Schedules of Controlled Substances: Placement of Mesocarb in Schedule I, 71247-71250 [2022-25219]

Agencies

• Drug Enforcement Administration
• Department of Justice

[Federal Register Volume 87, Number 224 (Tuesday, November 22, 2022)]
[Rules and Regulations]
[Pages 71247-71250]
From the Federal Register Online via the Government Publishing Office [www.gpo.gov]
[FR Doc No: 2022-25219]


=======================================================================
-----------------------------------------------------------------------

DEPARTMENT OF JUSTICE

Drug Enforcement Administration

21 CFR Part 1308

[Docket No. DEA-397]


Schedules of Controlled Substances: Placement of Mesocarb in 
Schedule I

AGENCY: Drug Enforcement Administration, Department of Justice.

ACTION: Final rule.

-----------------------------------------------------------------------

SUMMARY: With the issuance of this final rule, the Drug Enforcement 
Administration places mesocarb (chemical name: N-phenyl-N' -(3-(1-
phenylpropan-2-yl)-1,2,3-oxadiazol-3-ium-5-yl)carbamimidate), including 
its salts, isomers, and salts of isomers, in schedule I of the 
Controlled Substances Act. This action is being taken to enable the 
United States to meet its obligations under the 1971 Convention on 
Psychotropic Substances. This action imposes the regulatory controls 
and administrative, civil, and criminal sanctions applicable to 
schedule I controlled substances on persons who handle (manufacture, 
distribute, import, export, engage in research, conduct instructional 
activities or chemical analysis with, or possess), or propose to handle 
mesocarb.

DATES: Effective date: December 22, 2022.

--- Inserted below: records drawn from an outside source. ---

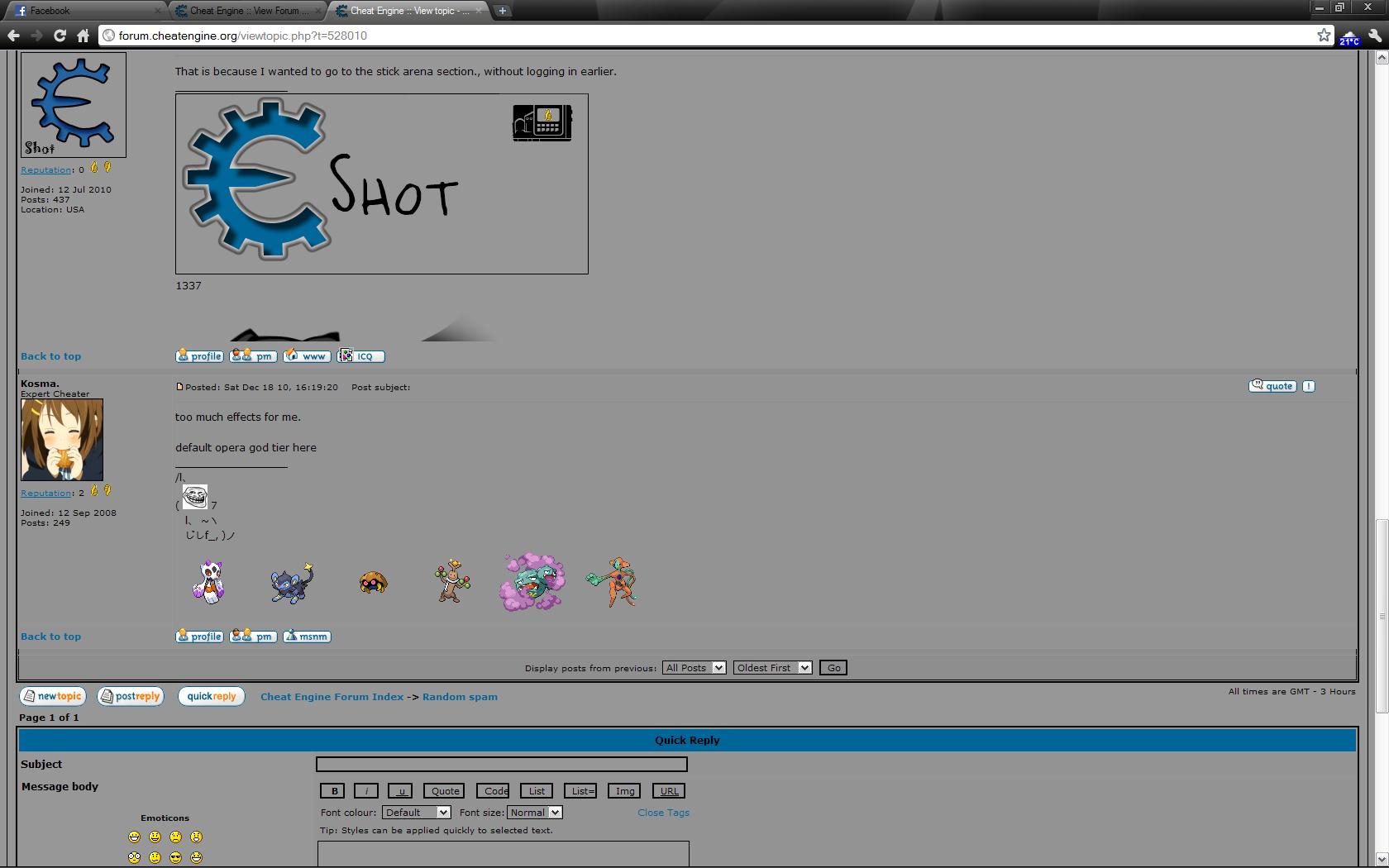Click the smiley emoticon in top-left of Emoticons
Image resolution: width=1389 pixels, height=868 pixels.
[x=135, y=837]
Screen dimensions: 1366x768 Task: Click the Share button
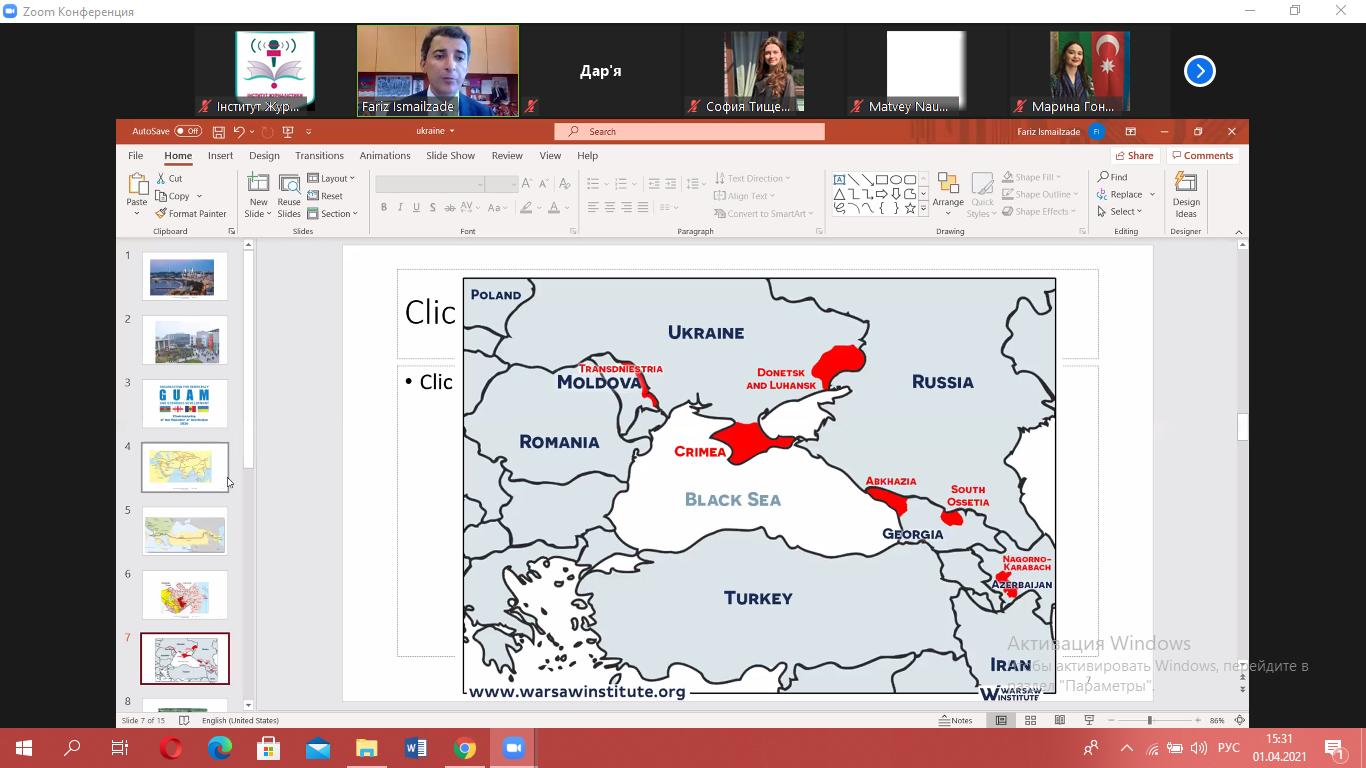(x=1133, y=156)
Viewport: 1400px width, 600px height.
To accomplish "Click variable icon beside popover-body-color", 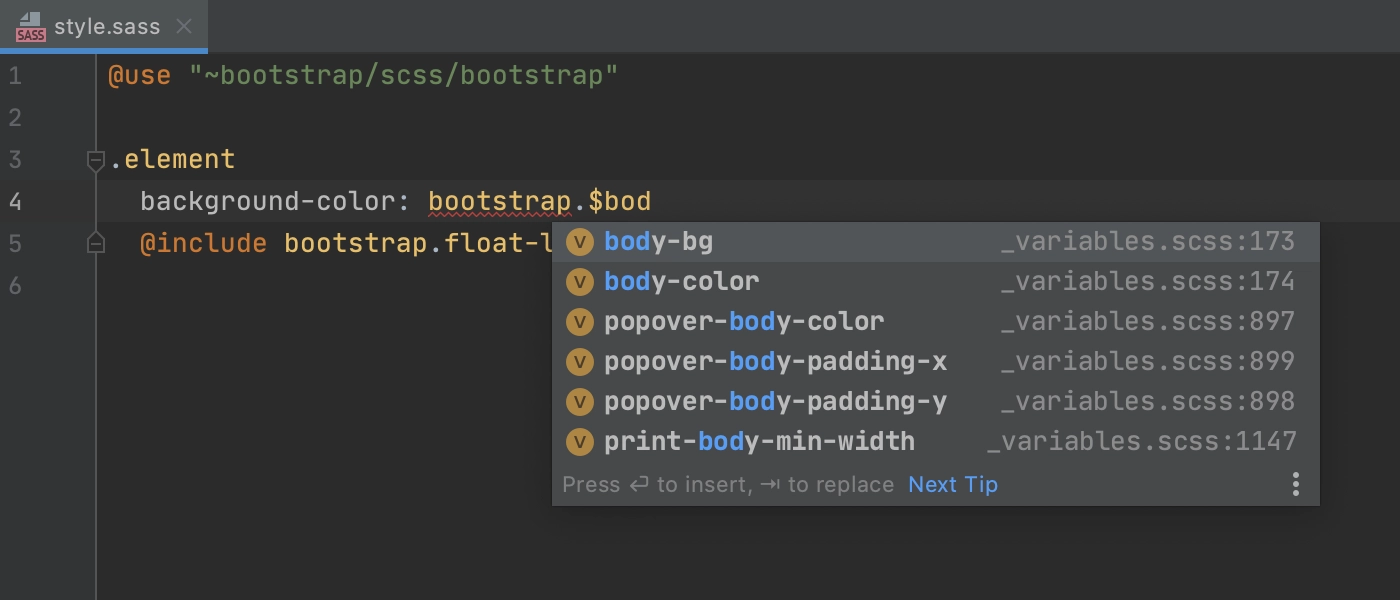I will click(x=580, y=322).
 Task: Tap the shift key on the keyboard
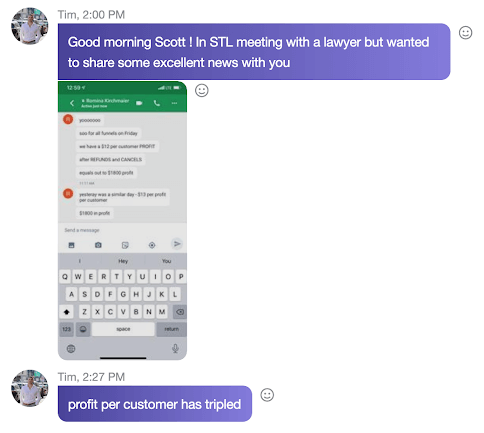(x=66, y=312)
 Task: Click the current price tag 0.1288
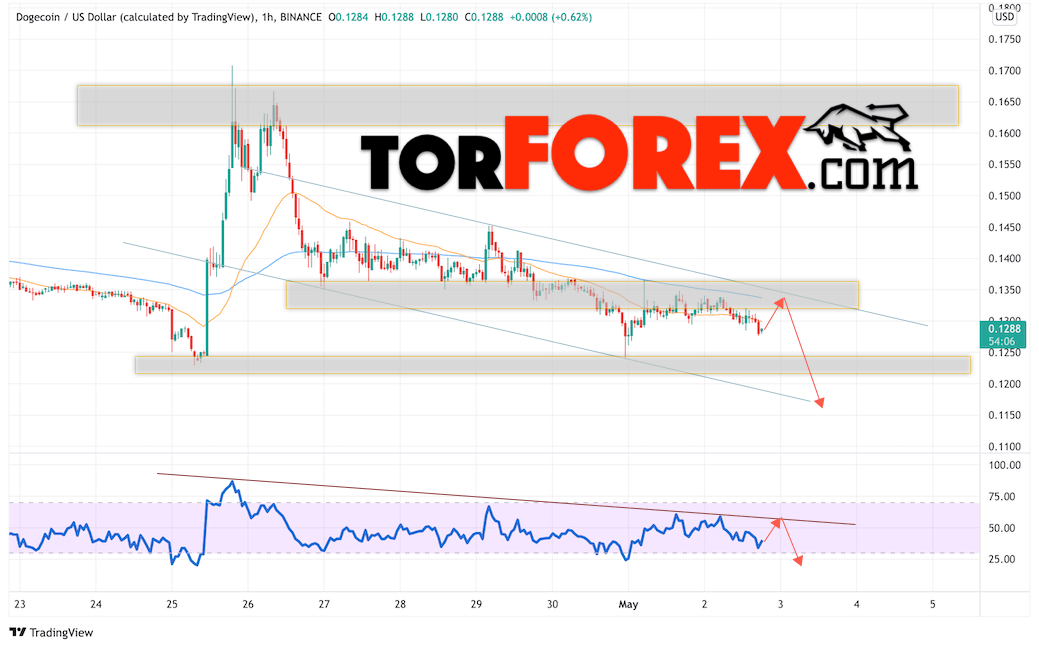click(x=1004, y=335)

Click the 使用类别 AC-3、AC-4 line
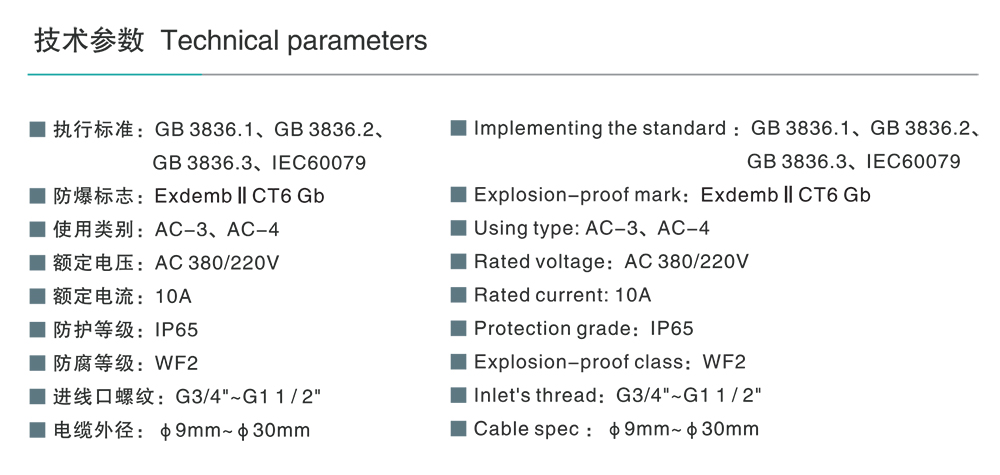tap(166, 229)
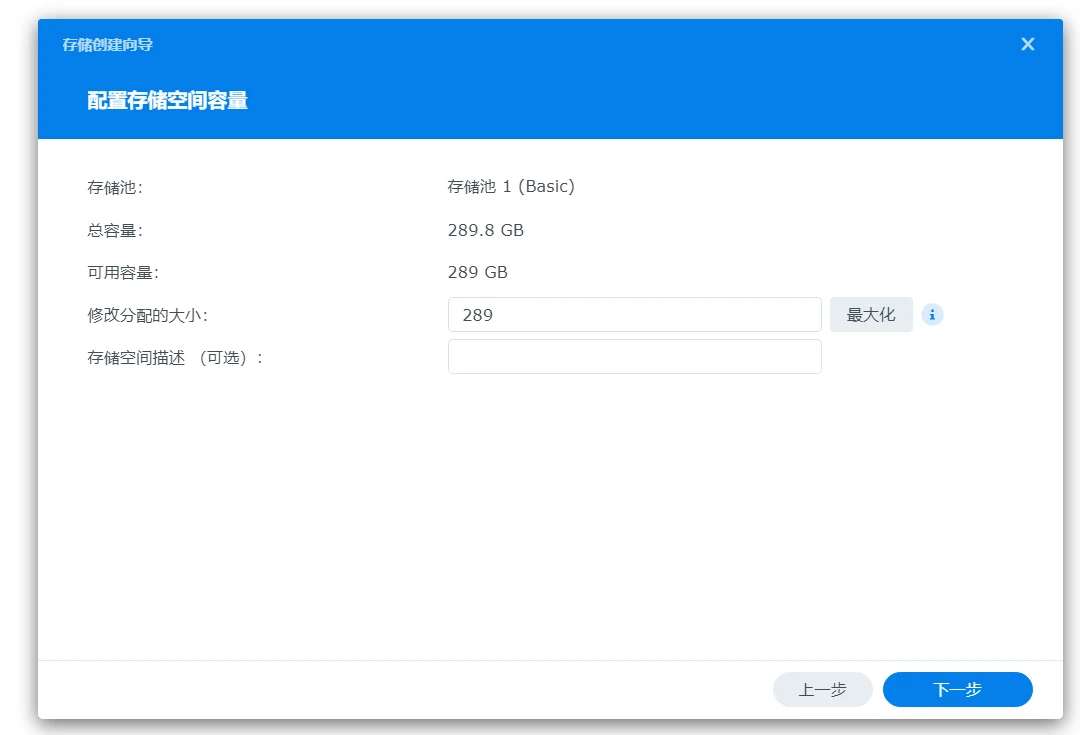
Task: Return to previous step with 上一步
Action: (822, 690)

FOR FURTHER INFORMATION CONTACT: Dr. Terrence L. Boos, Drug and 
Chemical Evaluation Section, Diversion Control Division, Drug 
Enforcement Administration; Telephone: (571) 362-3249.

SUPPLEMENTARY INFORMATION: 

Legal Authority

    The United States is a party to the 1971 United Nations Convention 
on Psychotropic Substances (1971 Convention), February 21, 1971, 32 
U.S.T. 543, 1019 U.N.T.S. 175, as amended. Procedures respecting 
changes in drug schedules under the 1971 Convention are governed 
domestically by 21 U.S.C. 811(d)(2)--(4). When the United States 
receives notification of a scheduling decision pursuant to Article 2 of 
the 1971 Convention adding a drug or other substance to a specific 
schedule, the Secretary of the Department of Health and Human Services 
(HHS),\1\ after consultation with the Attorney General, shall first 
determine whether existing legal controls under subchapter I of the 
Controlled Substances Act (CSA) and the Federal Food, Drug, and 
Cosmetic Act meet the requirements of the schedule specified in the 
notification with respect to the specific drug or substance.\2\ Based 
on those determinations, as appropriate, the Secretary of HHS 
(Secretary) shall recommend to the Attorney General that he initiate 
proceedings for scheduling the drug or substance pursuant to 21 U.S.C. 
811(a) and (b).\3\ The CSA also

[[Page 71248]]

stipulates that in certain circumstances where the permanent section 
811(a) scheduling will not be completed in time as required by the 1971 
Convention, the Attorney General shall, after satisfying other 
specified conditions, issue a temporary order controlling the drug or 
substance under schedule IV or V, whichever is most appropriate to 
carry out the minimum United States obligations under the 1971 
Convention.\4\
---------------------------------------------------------------------------

    \1\ As discussed in a memorandum of understanding entered into 
by the Food and Drug Administration (FDA) and the National Institute 
on Drug Abuse (NIDA), FDA acts as the lead agency within HHS in 
carrying out the Secretary's scheduling responsibilities under the 
CSA, with the concurrence of NIDA. 50 FR 9518 (March 8, 1985). The 
Secretary of HHS has delegated to the Assistant Secretary for Health 
of HHS the authority to make domestic drug scheduling 
recommendations. 58 FR 35460 (July 1, 1993).
    \2\ 21 U.S.C. 811(d)(3).
    \3\ Id.
    \4\ 21 U.S.C. 811(d)(4)(A).
---------------------------------------------------------------------------

    In the event that the Secretary did not so consult with the 
Attorney General to make a determination about the existing legal 
controls, and the Attorney General did not issue a temporary order, the 
procedures for permanent scheduling are set forth in 21 U.S.C. 811(a) 
and (b). Pursuant to 21 U.S.C. 811(a)(1), the Attorney General may, by 
rule, add to such a schedule or transfer between such schedules any 
drug or other substance, if he finds that such drug or other substance 
has a potential for abuse, and makes with respect to such drug or other 
substance the findings prescribed by 21 U.S.C. 812(b) for the schedule 
in which such drug or other substance is to be placed. The Attorney 
General has delegated this scheduling authority to the Administrator of 
the Drug Enforcement Administration (Administrator).\5\
---------------------------------------------------------------------------

    \5\ 28 CFR 0.100.
---------------------------------------------------------------------------

Background

    Mesocarb (chemical name: N-phenyl-N' -(3-(1-phenylpropan-2-yl)-
1,2,3-oxadiazol-3-ium-5-yl)carbamimidate) is a central nervous system 
(CNS) stimulant.
    At its 38th session (March 1995), the United Nations Commission on 
Narcotic Drugs added mesocarb to Schedule IV of the 1971 Convention, 
thus notifying all parties to the 1971 Convention.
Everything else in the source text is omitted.